Top of Supplied data

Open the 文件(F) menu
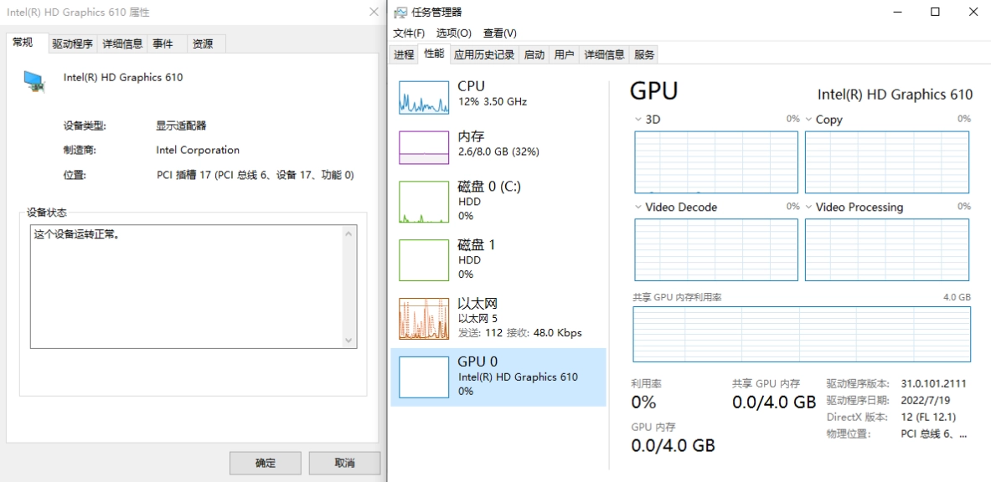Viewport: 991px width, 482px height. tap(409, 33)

Bottom of Supplied data
Top of Supplied data

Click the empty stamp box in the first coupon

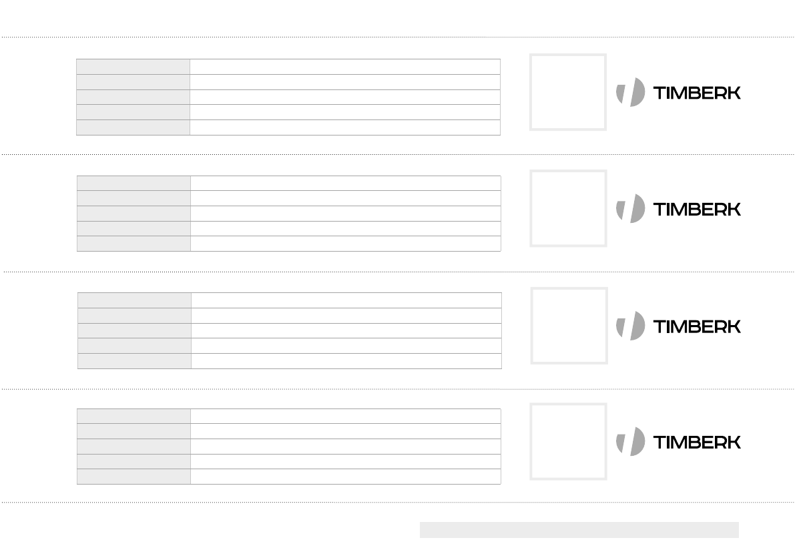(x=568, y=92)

Bottom of Supplied data
Top of Supplied data

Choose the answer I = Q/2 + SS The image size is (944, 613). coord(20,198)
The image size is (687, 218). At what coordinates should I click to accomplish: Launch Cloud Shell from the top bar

Bottom of Supplied data

#### Work request:
Which lines in the records above hold the string "image"? Copy each of them.

#### Task output:
Choose the answer I = Q/2 + SS The image size is (944, 613). coord(20,198)
The image size is (687, 218). At what coordinates should I click to accomplish: Launch Cloud Shell from the top bar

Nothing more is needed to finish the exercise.